I think he’s likely to propose a cap of some sort on that ratio and then he’s going to claim the savings in his budget and he’s going to try to spend that on pre-K and higher ed in a way that splits a lot of traditional coalitions and say we need to just squeeze more out of our existing pot of money. And this is the way to do it. We’ve got to get rid of this, change this ratio.

But what that really means actually is forcing the largest single layoff in Vermont history — it would be a couple of thousand people out of the school system. And what it ignores, frankly, is that those adults are in the building because of the professional judgment of principals, superintendents, and school boards. And then ultimately by votes of the communities involved.

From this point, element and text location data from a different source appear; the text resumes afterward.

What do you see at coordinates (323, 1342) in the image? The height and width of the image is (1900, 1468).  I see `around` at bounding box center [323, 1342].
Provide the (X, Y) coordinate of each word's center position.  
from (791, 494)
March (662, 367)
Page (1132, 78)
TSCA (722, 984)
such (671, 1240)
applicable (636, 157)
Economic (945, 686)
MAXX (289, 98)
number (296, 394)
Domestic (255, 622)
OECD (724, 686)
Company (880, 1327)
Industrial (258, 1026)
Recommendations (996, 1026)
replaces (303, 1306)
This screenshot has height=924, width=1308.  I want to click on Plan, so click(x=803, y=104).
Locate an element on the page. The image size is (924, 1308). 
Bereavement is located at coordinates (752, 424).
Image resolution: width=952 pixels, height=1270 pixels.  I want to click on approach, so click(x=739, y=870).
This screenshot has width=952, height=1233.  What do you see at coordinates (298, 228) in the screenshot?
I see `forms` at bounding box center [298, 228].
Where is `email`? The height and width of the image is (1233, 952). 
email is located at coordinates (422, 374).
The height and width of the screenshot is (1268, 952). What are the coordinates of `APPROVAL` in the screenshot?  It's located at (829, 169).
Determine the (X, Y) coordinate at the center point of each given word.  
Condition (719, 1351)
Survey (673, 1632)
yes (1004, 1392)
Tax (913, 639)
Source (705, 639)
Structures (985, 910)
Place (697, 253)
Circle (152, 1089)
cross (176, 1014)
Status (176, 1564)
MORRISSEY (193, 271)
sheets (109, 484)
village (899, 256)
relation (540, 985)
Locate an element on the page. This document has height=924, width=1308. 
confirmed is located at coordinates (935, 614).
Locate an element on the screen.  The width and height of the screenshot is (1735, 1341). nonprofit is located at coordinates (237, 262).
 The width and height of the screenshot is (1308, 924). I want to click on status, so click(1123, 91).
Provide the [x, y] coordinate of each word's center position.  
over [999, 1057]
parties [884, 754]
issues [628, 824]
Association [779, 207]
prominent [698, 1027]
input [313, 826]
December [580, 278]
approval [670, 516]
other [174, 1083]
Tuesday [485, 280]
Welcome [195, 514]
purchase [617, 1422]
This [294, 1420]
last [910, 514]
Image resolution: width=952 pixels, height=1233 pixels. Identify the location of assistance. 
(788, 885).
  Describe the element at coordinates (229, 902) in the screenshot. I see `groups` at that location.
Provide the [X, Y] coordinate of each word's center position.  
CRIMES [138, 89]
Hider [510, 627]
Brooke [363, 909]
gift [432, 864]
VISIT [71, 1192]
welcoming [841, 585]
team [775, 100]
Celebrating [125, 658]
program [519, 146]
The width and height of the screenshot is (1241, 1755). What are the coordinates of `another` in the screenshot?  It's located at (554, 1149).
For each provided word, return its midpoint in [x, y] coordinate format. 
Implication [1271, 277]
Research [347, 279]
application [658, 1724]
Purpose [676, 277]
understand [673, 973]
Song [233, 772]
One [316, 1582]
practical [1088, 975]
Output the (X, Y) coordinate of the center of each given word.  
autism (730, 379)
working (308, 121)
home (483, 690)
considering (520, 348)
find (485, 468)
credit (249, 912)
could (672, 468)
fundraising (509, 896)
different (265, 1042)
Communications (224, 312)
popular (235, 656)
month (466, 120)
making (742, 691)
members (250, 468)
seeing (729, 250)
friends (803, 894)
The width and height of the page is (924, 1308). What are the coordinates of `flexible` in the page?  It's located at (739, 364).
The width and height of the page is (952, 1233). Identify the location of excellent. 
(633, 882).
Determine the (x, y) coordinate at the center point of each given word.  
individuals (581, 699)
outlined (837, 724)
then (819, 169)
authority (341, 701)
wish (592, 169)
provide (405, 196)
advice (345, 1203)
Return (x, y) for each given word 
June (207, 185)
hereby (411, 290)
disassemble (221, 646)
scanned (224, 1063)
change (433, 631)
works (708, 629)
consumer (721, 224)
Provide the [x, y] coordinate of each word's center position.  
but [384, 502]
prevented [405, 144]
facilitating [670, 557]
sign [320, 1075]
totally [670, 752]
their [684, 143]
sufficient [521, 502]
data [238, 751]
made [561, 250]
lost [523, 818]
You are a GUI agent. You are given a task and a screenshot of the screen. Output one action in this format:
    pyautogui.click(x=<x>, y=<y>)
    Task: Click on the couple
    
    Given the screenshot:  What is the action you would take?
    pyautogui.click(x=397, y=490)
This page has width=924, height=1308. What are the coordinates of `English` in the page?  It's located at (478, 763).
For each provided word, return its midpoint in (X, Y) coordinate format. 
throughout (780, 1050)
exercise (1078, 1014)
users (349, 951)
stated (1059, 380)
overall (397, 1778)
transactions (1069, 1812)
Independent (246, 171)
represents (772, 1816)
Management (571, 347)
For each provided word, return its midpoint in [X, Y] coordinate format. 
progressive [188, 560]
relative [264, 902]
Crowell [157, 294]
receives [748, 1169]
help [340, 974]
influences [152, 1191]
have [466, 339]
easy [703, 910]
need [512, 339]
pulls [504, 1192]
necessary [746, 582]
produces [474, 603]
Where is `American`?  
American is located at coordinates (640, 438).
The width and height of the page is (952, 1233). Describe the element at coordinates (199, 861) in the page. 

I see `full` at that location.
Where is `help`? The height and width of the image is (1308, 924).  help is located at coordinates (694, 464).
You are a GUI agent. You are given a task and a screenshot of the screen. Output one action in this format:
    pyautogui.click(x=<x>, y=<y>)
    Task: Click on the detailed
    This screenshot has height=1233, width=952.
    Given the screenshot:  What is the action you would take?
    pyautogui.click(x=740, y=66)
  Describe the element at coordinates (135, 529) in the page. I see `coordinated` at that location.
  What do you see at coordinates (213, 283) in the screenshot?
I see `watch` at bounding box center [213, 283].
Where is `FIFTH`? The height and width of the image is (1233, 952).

These adults play a role in kids’ lives. And it’s a function of us asking more and more of our education system in terms of what we need for care. It’s a reflection of the challenges of the opiate crisis on families.

There are many factors which are driving those staffing levels. But to say that this is about a ratio — that we can cap that ratio and take the money and spend it elsewhere with no consequences — is, I think, clearly wrong.

It’s not just destructive in the sense of losing the work that those people do in the schools and how that will affect kids, but it actually is a real shift in thinking around what role Montpelier has in the state’s education system.

We in state government have not been in control historically; our system is not one that’s built on us to be in control of the staffing decisions at the local level. And if he uses the ratio of adults to children as just another way to try to take control over that system for financial reasons, that’s clearly and explicitly not in the best interest of the children.